Regulations last checked for updates: Nov 26, 2024
Title 12 - Banks and Banking last revised: Nov 20, 2024
§ 708b.101 - Mergers generally.
(a) In any case where a merger will result in the termination of federal insurance or conversion to non-Federal insurance, the merging credit union must comply with the provisions of subparts B and C of this part in addition to this subpart A.
(b) A federally insured credit union must have the prior written approval of the NCUA before merging with any other credit union.
(c) Where the continuing credit union is a federal credit union, it must be in compliance with the chartering policies of the NCUA.

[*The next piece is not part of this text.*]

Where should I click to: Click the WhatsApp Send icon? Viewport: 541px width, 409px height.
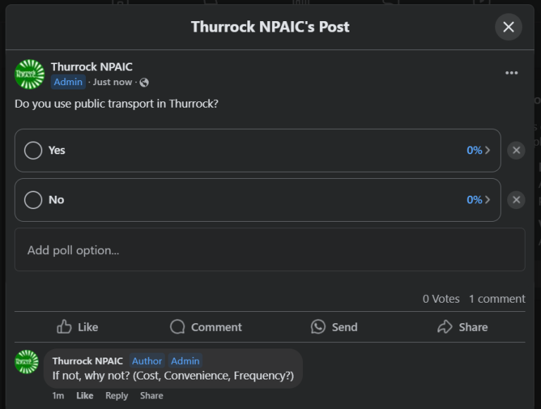point(318,327)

(d) Where the continuing or merging credit union is a state credit union, the merger must be permitted by state law or authorized by the state authority.
(e) Where both the merging and continuing credit unions are federally insured and the two credit unions have overlapping fields of membership, the continuing credit union must, within three months after completion of the merger, either:
(1) Notify all members of the continuing credit union of the potential loss of insurance coverage if they had overlapping membership,
(2) Notify all individuals and entities that were actually members of both credit unions of the potential loss of insurance coverage, or
(3) Determine which members of both credit unions may actually have uninsured funds six months after the merger and notify those members of the potential loss of insurance coverage.
§ 708b.102 - Special provisions for federal insurance.
(a) Where the continuing credit union is federally insured, the NCUSIF will assess a deposit and a prorated insurance premium (unless waived in whole or in part for all insured credit unions during that year) on the additional share accounts insured as a result of the merger of a non-federally insured or uninsured credit union with a federally insured credit union.
(b) Where the continuing credit union is non-federally insured or uninsured but desires to be federally insured as of the date of the merger, it must submit an application to the appropriate Regional Director when the merging credit union requests approval of the merger proposal. If the Regional Director approves the merger, the NCUSIF will assess a deposit and a prorated insurance premium (unless waived in whole or in part for all insured credit unions during that year) on any additional share accounts insured as a result of the merger.
(c) Where the continuing credit union is non-federally insured or uninsured and does not make application for insurance, but the merging credit union is federally insured, the continuing credit union is entitled to a refund of the merging credit union's NCUSIF deposit and to a refund of the unused portion of the NCUSIF share insurance premium (if any). If the continuing credit union is uninsured, the NCUSIF will make the refund only after expiration of the one-year period of continued insurance coverage noted in paragraph (e) of this section.
(d) Where the continuing credit union is non-federally insured, NCUSIF insurance of the member accounts of a merging federally insured credit union ceases as of the effective date of the merger.
(e) Where the continuing credit union is uninsured, NCUSIF insurance of the member accounts of the merging federally insured credit union will continue for a period of one year, subject to the restrictions in section 206(d)(1) of the Act.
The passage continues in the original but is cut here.